Diversification: Dynamic Shift Of This Paradigm
April 06, 2009
– Comments (2)
College Professors, money managers, etc, have always preached diversification as a neccessity in any ones portfolio and as rule of thumb for asset allocation. This held true until the bursting of our bubble economy starting in 2008, at least their version of what diversification really is. I agree with asset diversification , much in a much a safer, and in my opinion the only way to reduce risk. Though Henry Hazzlitt predicted this is his book written after Bretton-Woods, a fiat money system always ends in ruin. What is diversification then?? My interpretation in a nutshell is as follows
1) Own some precious metals ( gold and silver ) and add to them when they are out of favor. They are the only international currency that retains its store of value.

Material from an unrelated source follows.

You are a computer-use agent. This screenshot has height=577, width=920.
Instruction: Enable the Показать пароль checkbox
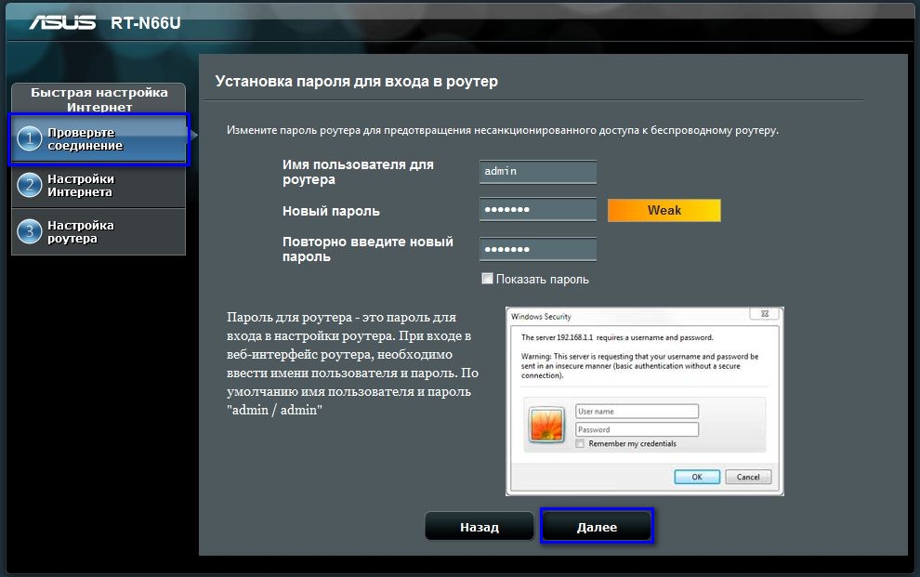click(x=487, y=279)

2) Keep some of those overseas i.e Swiss Bank account deposit box, the Perth Mint in Australian and the Canadian prestige accounts
3) Never buy financials in any country- they are and will continue to be inherently insolvent as long as every loan is not backed by gold.
4) Own equities denominated in a variety of currencies. The reason being is although many think the dow or s&p components are cheap, Equities in Japan, China, Australia, New Zealand are two or three times as cheap.

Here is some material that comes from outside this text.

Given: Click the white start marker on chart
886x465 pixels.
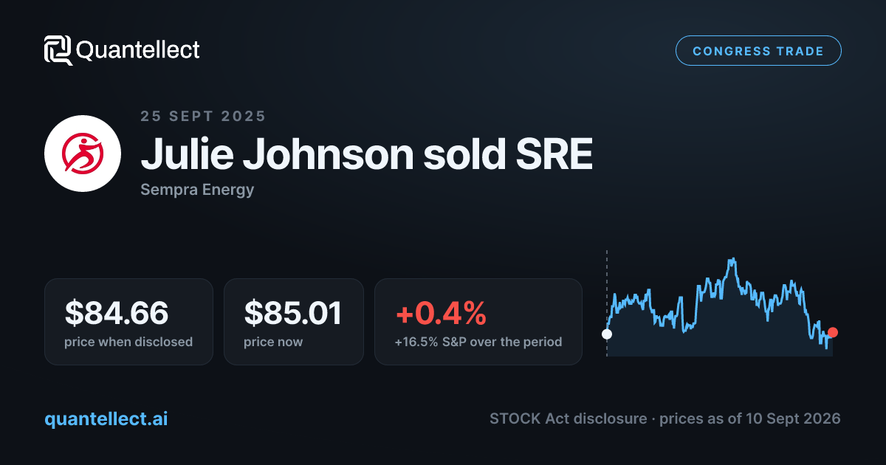Looking at the screenshot, I should [x=607, y=334].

5) The economic superpower will be China so get into these equities while they continue to trade at significant discounts relative to USA.

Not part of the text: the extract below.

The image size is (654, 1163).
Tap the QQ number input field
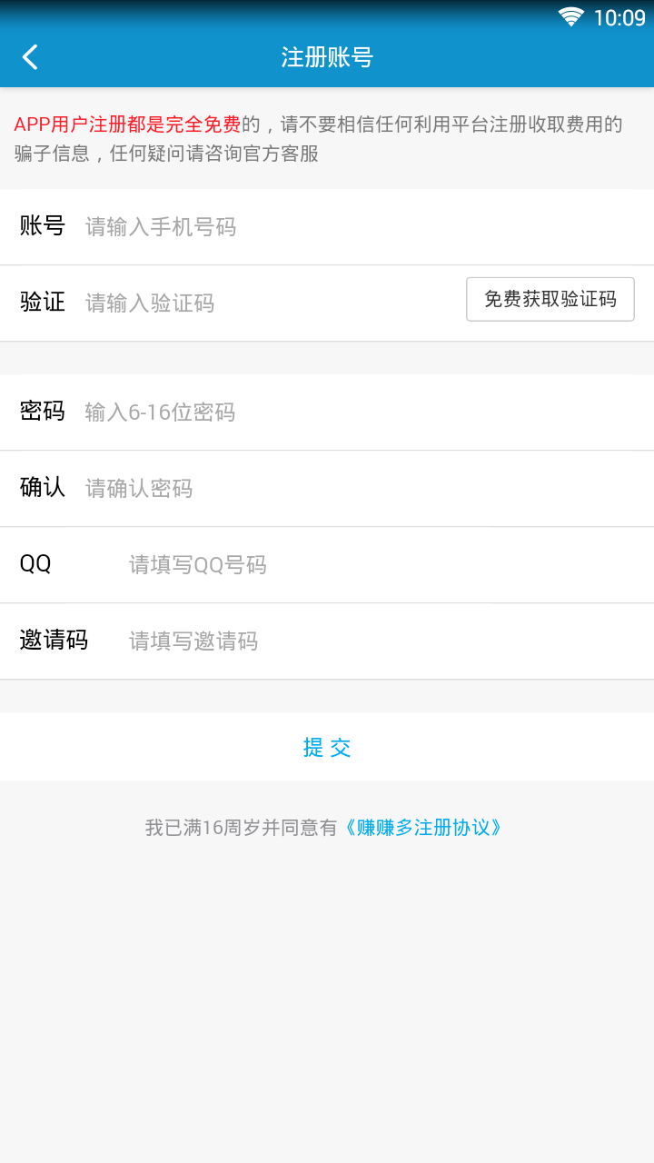point(382,565)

6) Real Estate is not an appreciating asset with the exception of buying a house in a city or country you think will be popular in the future.
7) No one can tell you an equity portfolio is diversified. I consider my portfolio diversified despite the fact it only contains miners, oil, and agriculture equities.
8) i worked at morgan stanely in college, and I was disgusted with the lack of knowledge of every broker there. My lasy day was when i heard some broker trying to push apple when it was nearing 200.